CHAPTER III: THE FIRST YEAR OF OCCUPATION
Fraser had formed up his troopers when recall orders reached him. Joyous that the situation entitled him to disobey them, he gave instead the word to charge. As the Afghans came down at no great pace, they fired occasionally; either because of the bullets, or because of an access of pusillanimity, Fraser's troopers broke and fled ignominiously. The British gentlemen charged home unsupported. Broadfoot, Crispin and Lord were slain; Ponsonby, severely wounded and his reins cut, was carried out of the melee by his charger; Fraser, covered with blood and wounds, broke through his assailants, and brought to Sale his report of the disgrace of his troopers. After a sharp pursuit of the poltroons, the Dost and his followers leisurely quitted the field.

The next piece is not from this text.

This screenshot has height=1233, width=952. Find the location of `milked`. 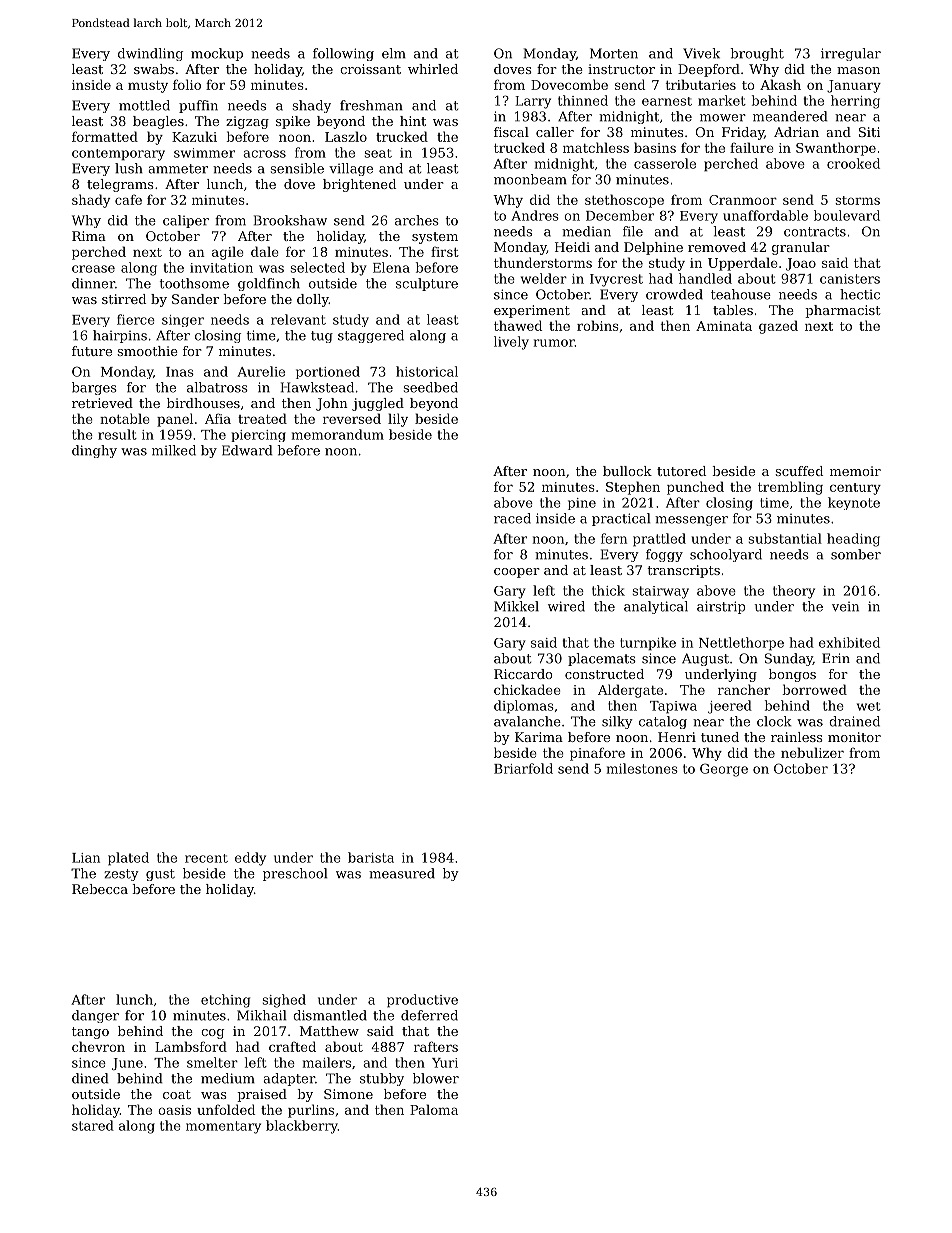

milked is located at coordinates (174, 450).
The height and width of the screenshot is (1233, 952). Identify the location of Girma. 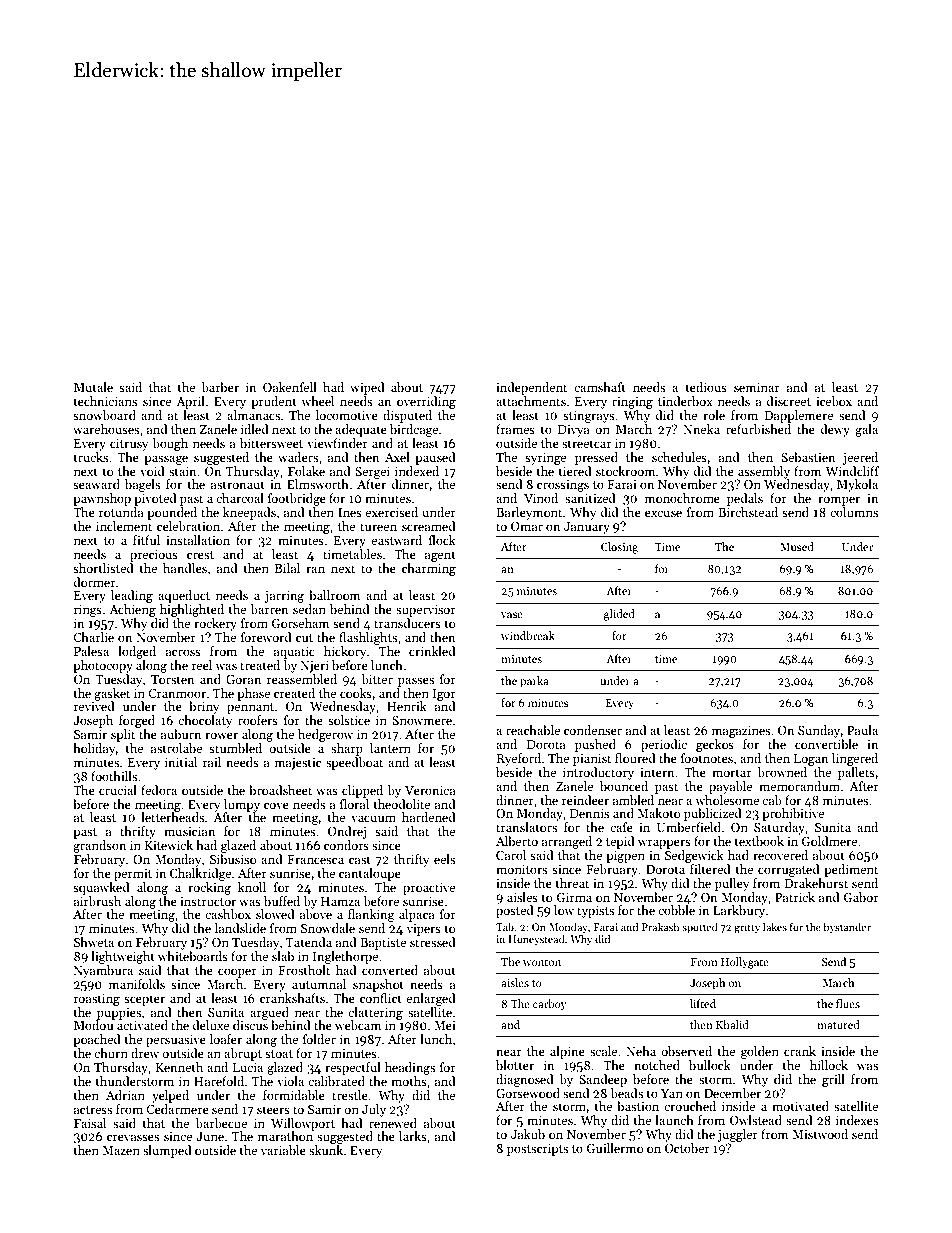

Burnes wrote to the Envoy - he was a soldier, but he was also a 'political,' and political employ seemed often in Afghanistan to deteriorate the attribute of soldierhood - that there was no alternative for the force but to fall back on Cabul, and entreated Macnaghten to order immediate concentration of all the troops. This letter Macnaghten received the day after the disaster in the Kohistan, when he was taking his afternoon ride in the Cabul plain. His heart must have been very heavy as he rode, when suddenly a horseman galloped up to him and announced that the Ameer was approaching. 'What Ameer?' asked Macnaghten. 'Dost Mahomed Khan,' was the reply, and sure enough there was the Dost close at hand. Dismounting, this Afghan prince and gentleman saluted the Envoy, and offered him his sword, which Macnaghten declined to take. Dost and Envoy rode into Cabul together, and such was the impression the former made on the latter that Macnaghten, who a month before had permitted himself to think of putting a price on 'the fellow's' head, begged now of the Governor-General 'that the Dost be treated more handsomely than was Shah Soojah, who had no claim on us.' And then followed a strange confession for the man to make who made the tripartite treaty, and approved the Simla manifesto: 'We had no hand in depriving the Shah of his kingdom, whereas we ejected the Dost, who never offended us, in support of our policy, of which he was the victim.'
Durand regards Dost Mahomed's surrender as 'evincing a strange pusillanimity.' This opprobrious judgment appears unjustified. No doubt he was weary of the fugitive life he had been leading, but to pronounce him afraid that the Kohistanees or any other Afghans would betray him is to ignore the fact that he had been for months among people who might, any hour of any day, have betrayed him if they had chosen. Nobler motives than those ascribed to him by Durand may be supposed to have actuated a man of his simple and lofty nature. He had given the arbitrament of war a trial, and had realised that in that way he could make no head against us. He might, indeed, have continued the futile struggle, but he was the sort of man to recognise the selfishness of that persistency which would involve ruin and death to the devoted people who would not desert his cause while he claimed to have a cause. When historians write of Afghan treachery and guile, it seems to have escaped their perception that Afghan treachery was but a phase of Afghan patriotism, of an unscrupulous character, doubtless, according to our notions, but nevertheless practical in its methods, and not wholly unsuccessful in its results. It may have been a higher and purer patriotism that moved Dost Mahomed to cease, by his surrender, from being an obstacle to the tranquillisation of the country of which he had been the ruler.